Under the guidance of Sally Knocker of the specialist consultancy Dementia Care Matters, the home creates detailed histories of residents with the condition.  What really struck me – apart from the extent of my own ignorance of dementia when mum had it – was something said by Pauline Shaw, director of care and service development for Royal Star and Garter Homes.

She mentioned how tricky it is for her staff to deal with the guilt of residents’ relatives while also ensuring the best for everyone in their care.  To illustrate her point she described how residents’ doors are left unlocked so that they can roam freely – I nodded to show I agreed with the sentiment behind the policy.  But this, Pauline continued, sometimes leads to relatives complaining when other residents wander into their loved one’s room.  I nodded again.  That complaining relative had been me.  Of course I was entitled – and probably right – to voice my concern, but what I was also subconsciously giving vent to, I now see, was guilt.

This guilt was a heavy, personal burden accumulated over many years and involving misunderstandings and rifts between mum and me.  At this point our already complicated relationship was further clouded by the fact that because dad had, unlike mum, remained in his own home, I’d devoted far more time and energy to him.   Dementia, when it comes, doesn’t exist in a vacuum, or even in one person, but in the messy, tangled busyness of everyday family life.

On its website, the Social Care Institute for Excellence (SCIE) says that people sometimes assume that when a person with dementia moves into a care home this will largely resolve the stress of caring, but often this isn’t true.  “In fact this may leave the carer with feelings of guilt or a sense that they have ‘given up’.  This in turn may make them critical of the care in the care home”.

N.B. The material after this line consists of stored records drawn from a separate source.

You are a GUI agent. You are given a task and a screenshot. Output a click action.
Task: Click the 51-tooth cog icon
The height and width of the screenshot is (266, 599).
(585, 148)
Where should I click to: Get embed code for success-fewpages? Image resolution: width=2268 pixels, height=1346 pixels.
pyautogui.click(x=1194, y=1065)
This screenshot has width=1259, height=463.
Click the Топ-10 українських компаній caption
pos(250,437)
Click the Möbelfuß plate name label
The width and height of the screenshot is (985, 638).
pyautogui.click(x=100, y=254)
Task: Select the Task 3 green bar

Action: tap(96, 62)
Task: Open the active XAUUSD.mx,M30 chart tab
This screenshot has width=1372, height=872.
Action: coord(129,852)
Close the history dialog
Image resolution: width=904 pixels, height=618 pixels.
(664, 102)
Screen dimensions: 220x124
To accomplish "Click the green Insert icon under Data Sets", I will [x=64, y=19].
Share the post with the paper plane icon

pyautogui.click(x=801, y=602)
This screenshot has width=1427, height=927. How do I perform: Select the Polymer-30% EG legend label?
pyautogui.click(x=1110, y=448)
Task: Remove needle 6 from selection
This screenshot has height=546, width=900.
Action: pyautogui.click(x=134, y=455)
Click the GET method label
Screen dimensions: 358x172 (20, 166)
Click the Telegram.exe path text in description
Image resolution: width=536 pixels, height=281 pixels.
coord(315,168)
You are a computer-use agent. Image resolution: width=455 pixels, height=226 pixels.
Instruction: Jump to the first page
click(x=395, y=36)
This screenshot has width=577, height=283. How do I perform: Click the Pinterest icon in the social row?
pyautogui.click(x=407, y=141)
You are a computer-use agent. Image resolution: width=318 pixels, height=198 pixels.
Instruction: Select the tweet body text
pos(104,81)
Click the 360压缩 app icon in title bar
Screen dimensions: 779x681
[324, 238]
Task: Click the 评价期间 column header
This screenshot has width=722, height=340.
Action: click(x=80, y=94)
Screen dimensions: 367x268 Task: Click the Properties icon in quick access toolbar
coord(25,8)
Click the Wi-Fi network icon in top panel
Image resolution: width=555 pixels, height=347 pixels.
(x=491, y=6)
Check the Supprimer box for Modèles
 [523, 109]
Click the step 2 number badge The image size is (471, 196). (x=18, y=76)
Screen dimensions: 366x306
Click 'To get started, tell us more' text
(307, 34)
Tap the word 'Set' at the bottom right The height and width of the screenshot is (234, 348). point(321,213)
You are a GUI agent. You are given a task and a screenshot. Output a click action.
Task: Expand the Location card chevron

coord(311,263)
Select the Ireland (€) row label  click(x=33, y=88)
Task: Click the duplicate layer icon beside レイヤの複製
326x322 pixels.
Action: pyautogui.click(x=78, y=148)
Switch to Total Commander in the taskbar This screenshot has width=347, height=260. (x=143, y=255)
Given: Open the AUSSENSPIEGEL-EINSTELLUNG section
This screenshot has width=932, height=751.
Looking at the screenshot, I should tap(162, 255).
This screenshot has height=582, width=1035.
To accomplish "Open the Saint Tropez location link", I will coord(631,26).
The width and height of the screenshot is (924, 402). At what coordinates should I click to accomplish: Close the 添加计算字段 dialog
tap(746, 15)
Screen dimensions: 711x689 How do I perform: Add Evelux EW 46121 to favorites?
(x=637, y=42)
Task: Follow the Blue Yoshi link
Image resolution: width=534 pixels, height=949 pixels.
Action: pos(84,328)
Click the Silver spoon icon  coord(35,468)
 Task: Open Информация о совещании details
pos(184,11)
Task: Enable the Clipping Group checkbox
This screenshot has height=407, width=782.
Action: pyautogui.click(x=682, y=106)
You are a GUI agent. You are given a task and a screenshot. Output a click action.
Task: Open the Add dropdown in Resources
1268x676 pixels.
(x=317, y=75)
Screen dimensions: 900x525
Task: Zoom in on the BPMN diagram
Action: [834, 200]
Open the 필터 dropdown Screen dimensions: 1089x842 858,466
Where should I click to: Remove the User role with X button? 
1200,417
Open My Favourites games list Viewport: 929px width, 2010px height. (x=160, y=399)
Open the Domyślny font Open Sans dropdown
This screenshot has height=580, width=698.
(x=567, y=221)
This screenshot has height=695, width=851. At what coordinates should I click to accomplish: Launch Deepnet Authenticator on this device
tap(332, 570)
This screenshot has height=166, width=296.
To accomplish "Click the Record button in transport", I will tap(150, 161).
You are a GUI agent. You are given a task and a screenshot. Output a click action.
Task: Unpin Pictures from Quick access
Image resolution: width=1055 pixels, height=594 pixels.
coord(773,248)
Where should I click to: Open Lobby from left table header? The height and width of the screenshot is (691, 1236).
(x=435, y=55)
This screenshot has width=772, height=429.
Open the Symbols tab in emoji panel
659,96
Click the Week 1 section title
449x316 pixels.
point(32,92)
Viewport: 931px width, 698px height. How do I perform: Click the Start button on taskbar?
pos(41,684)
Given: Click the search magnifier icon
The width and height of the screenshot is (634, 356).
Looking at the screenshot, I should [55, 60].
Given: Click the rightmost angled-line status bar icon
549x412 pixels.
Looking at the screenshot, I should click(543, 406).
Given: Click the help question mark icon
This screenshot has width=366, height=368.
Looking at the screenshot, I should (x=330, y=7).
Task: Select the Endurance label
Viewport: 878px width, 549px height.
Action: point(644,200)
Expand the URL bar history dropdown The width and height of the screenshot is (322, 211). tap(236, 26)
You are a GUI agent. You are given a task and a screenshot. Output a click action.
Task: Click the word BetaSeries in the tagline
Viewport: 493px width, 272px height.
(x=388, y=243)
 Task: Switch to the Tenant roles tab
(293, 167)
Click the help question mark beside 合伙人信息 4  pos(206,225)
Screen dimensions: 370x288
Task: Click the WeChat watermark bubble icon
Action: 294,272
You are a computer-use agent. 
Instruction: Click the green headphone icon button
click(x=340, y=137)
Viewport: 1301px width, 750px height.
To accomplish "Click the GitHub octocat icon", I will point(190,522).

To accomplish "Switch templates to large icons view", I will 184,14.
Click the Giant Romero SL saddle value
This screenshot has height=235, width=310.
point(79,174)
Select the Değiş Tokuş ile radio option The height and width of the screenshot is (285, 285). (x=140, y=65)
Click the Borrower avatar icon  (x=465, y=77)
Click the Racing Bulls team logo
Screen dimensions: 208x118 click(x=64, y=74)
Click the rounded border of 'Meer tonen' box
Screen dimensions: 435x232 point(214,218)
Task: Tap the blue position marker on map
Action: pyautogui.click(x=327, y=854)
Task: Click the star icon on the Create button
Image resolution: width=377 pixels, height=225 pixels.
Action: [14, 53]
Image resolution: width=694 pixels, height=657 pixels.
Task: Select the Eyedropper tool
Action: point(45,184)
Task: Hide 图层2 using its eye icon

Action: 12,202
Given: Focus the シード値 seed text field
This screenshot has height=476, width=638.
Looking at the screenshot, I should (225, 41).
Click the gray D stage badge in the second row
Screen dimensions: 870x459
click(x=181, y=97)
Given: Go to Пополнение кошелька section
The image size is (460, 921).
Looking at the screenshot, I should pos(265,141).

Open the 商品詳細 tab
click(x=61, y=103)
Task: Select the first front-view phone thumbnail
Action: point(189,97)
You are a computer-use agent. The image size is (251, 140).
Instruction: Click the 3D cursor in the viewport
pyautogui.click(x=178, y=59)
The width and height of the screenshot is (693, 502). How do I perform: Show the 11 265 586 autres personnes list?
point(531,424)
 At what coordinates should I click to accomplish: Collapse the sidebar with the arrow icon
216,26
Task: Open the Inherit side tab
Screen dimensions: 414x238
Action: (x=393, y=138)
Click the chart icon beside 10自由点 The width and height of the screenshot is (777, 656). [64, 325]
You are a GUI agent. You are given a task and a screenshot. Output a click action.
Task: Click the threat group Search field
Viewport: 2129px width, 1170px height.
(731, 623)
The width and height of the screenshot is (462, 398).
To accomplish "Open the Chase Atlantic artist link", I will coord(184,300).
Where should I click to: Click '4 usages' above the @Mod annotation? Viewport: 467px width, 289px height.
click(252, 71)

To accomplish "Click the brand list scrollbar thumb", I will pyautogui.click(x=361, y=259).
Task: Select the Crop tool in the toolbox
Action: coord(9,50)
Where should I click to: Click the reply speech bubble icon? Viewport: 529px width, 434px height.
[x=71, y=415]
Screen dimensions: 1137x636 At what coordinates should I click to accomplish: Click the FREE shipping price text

From 2013-14, John Kennedy, a former director of care services, conducted an inquiry into care homes in which he concluded that a “deeply engrained feeling of guilt is behind much of our struggle around care homes”.  I agree.

So much so that in 2013 I wrote a Thunderer column for the Times in which I reflected on how society responds to the care homes crisis.  Was it, I asked, by calling for tax increases so we can afford to pay care workers decent wages?  Or was it by saying we’ll have granny to live with us? I concluded that it was neither. Therefore, I argued, we had little excuse for moaning, but some reason to feel guilty.

Kennedy takes my argument one interesting step further.  He says we’re ashamed of not looking after our older citizens.  “We need to grow up and get over it, or take grandma home and care for her ourselves.  What we must stop doing is projecting our guilt on to care homes to make ourselves feel better”.

I recently contributed to a Hull University project looking into how we in today’s society memorialise our loved ones – including, as in my case, someone with dementia.  I concluded that, with my growing body of writing about mum, I am truly re-membering her, re-collecting her, piecing together in my mind the woman she was without her dementia, and paying tribute to her.

As so often when I write, the process reflects back on me.  I know I’m always harping on about the guilt I feel over my various shortcomings when caring for my parents.  But this aspect of my guilt – this unrecognised projection of an always dangerous emotion onto the care workers in mum’s home – is a new one on me.  It’s made me stop and think – and write.  Again.